Only the lines from the one containing "2367x1568 pixels." through the one containing "Task: Open 予約一覧 in the sidebar" should be printed, exactly as they appear below, with both ends included.

[Data for review — start]

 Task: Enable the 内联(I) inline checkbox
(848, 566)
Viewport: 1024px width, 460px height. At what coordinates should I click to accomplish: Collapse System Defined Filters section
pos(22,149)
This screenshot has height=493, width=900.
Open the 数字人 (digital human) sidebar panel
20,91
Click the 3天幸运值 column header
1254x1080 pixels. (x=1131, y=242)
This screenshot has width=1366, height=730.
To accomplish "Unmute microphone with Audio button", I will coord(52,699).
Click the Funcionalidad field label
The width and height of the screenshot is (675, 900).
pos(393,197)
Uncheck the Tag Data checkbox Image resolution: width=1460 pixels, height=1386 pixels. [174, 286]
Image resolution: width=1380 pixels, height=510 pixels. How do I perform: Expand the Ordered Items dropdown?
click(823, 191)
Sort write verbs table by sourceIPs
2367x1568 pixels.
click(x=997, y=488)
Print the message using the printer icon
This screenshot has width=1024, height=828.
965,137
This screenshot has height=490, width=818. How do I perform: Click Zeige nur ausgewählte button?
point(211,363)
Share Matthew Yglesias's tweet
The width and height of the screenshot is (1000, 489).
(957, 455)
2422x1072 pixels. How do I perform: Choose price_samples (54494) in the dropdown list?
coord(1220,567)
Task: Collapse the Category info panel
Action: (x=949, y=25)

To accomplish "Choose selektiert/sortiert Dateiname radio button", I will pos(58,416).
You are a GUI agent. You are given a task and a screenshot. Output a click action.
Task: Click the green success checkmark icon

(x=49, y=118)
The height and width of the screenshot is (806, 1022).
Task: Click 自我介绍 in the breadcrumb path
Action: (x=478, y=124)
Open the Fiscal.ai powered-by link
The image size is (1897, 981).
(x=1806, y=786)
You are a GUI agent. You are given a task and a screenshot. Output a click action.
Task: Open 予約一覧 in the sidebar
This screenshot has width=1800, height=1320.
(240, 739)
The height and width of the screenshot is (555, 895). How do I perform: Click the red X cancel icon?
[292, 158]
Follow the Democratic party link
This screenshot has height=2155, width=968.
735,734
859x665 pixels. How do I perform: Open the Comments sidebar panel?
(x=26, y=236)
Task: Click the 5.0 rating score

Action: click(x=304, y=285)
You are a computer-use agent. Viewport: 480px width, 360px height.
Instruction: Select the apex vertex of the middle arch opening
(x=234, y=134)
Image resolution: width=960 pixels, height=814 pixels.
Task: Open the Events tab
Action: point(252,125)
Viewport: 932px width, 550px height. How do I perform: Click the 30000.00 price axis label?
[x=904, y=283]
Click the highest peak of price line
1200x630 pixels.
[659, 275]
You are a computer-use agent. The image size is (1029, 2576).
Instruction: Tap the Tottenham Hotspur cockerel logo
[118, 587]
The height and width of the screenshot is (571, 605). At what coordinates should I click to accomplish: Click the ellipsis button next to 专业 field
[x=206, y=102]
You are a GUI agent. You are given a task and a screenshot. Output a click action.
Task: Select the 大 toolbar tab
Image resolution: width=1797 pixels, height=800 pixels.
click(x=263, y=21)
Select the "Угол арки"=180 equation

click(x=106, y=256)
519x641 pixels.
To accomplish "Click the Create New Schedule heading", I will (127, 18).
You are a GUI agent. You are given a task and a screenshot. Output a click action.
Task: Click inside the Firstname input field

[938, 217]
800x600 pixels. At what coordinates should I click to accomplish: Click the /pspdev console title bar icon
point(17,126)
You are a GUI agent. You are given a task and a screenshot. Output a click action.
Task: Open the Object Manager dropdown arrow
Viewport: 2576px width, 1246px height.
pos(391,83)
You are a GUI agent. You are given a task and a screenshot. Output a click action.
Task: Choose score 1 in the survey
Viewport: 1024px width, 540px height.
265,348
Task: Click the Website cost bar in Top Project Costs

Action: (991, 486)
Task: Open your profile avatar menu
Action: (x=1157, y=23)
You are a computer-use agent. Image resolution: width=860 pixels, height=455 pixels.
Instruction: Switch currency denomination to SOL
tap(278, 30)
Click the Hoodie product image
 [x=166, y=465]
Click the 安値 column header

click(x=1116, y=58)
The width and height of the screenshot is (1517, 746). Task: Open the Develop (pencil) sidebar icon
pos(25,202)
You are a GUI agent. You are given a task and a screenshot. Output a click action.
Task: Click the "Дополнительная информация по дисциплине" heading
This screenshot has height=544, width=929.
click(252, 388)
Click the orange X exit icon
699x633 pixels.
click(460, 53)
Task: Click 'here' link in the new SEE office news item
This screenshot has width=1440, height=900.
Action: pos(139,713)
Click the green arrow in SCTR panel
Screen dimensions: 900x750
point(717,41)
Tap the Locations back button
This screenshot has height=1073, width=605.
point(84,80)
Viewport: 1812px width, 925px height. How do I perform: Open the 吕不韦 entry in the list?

[Data for review — finish]

### Reply to the exercise
2367x1568 pixels.
click(x=997, y=488)
Print the message using the printer icon
This screenshot has width=1024, height=828.
965,137
This screenshot has height=490, width=818. How do I perform: Click Zeige nur ausgewählte button?
point(211,363)
Share Matthew Yglesias's tweet
The width and height of the screenshot is (1000, 489).
(957, 455)
2422x1072 pixels. How do I perform: Choose price_samples (54494) in the dropdown list?
coord(1220,567)
Task: Collapse the Category info panel
Action: (x=949, y=25)

To accomplish "Choose selektiert/sortiert Dateiname radio button", I will pos(58,416).
You are a GUI agent. You are given a task and a screenshot. Output a click action.
Task: Click the green success checkmark icon

(x=49, y=118)
The height and width of the screenshot is (806, 1022).
Task: Click 自我介绍 in the breadcrumb path
Action: (x=478, y=124)
Open the Fiscal.ai powered-by link
The image size is (1897, 981).
(x=1806, y=786)
You are a GUI agent. You are given a task and a screenshot. Output a click action.
Task: Open 予約一覧 in the sidebar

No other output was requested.